TASK BRIEF.
Copy out every line of the listing below word for word, leaving nothing out and changing nothing.

MATERIAL FOR THE TASK.
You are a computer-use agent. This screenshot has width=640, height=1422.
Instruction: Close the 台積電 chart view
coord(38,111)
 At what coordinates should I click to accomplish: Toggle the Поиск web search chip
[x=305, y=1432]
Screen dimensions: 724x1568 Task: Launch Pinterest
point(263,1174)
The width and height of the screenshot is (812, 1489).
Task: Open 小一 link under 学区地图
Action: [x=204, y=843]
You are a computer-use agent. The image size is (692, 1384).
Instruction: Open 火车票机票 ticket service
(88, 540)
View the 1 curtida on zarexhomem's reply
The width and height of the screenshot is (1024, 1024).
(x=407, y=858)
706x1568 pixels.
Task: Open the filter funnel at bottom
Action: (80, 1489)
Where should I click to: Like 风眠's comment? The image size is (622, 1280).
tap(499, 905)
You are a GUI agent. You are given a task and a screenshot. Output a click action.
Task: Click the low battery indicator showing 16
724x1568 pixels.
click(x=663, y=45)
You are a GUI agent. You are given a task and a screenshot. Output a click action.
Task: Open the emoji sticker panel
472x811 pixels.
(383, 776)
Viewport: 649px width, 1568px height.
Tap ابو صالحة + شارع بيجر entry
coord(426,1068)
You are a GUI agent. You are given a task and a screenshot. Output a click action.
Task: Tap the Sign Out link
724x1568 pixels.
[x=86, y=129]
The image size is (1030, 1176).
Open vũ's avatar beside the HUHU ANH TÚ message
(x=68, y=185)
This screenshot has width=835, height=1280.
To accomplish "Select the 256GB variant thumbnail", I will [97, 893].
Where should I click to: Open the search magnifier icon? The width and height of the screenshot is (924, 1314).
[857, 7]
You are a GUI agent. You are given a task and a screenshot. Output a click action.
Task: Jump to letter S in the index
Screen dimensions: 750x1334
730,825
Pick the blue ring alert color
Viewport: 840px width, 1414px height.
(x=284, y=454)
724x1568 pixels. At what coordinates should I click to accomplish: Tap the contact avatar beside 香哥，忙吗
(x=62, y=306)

OUTPUT OF THE TASK.
You are a computer-use agent. This screenshot has width=640, height=1422.
Instruction: Close the 台積電 chart view
coord(38,111)
 At what coordinates should I click to accomplish: Toggle the Поиск web search chip
[x=305, y=1432]
Screen dimensions: 724x1568 Task: Launch Pinterest
point(263,1174)
The width and height of the screenshot is (812, 1489).
Task: Open 小一 link under 学区地图
Action: [x=204, y=843]
You are a computer-use agent. The image size is (692, 1384).
Instruction: Open 火车票机票 ticket service
(88, 540)
View the 1 curtida on zarexhomem's reply
The width and height of the screenshot is (1024, 1024).
(x=407, y=858)
706x1568 pixels.
Task: Open the filter funnel at bottom
Action: (80, 1489)
Where should I click to: Like 风眠's comment? The image size is (622, 1280).
tap(499, 905)
You are a GUI agent. You are given a task and a screenshot. Output a click action.
Task: Click the low battery indicator showing 16
724x1568 pixels.
click(x=663, y=45)
You are a GUI agent. You are given a task and a screenshot. Output a click action.
Task: Open the emoji sticker panel
472x811 pixels.
(383, 776)
Viewport: 649px width, 1568px height.
Tap ابو صالحة + شارع بيجر entry
coord(426,1068)
You are a GUI agent. You are given a task and a screenshot. Output a click action.
Task: Tap the Sign Out link
724x1568 pixels.
[x=86, y=129]
The image size is (1030, 1176).
Open vũ's avatar beside the HUHU ANH TÚ message
(x=68, y=185)
This screenshot has width=835, height=1280.
To accomplish "Select the 256GB variant thumbnail", I will [97, 893].
Where should I click to: Open the search magnifier icon? The width and height of the screenshot is (924, 1314).
[857, 7]
You are a GUI agent. You are given a task and a screenshot. Output a click action.
Task: Jump to letter S in the index
Screen dimensions: 750x1334
730,825
Pick the blue ring alert color
Viewport: 840px width, 1414px height.
(x=284, y=454)
724x1568 pixels. At what coordinates should I click to accomplish: Tap the contact avatar beside 香哥，忙吗
(x=62, y=306)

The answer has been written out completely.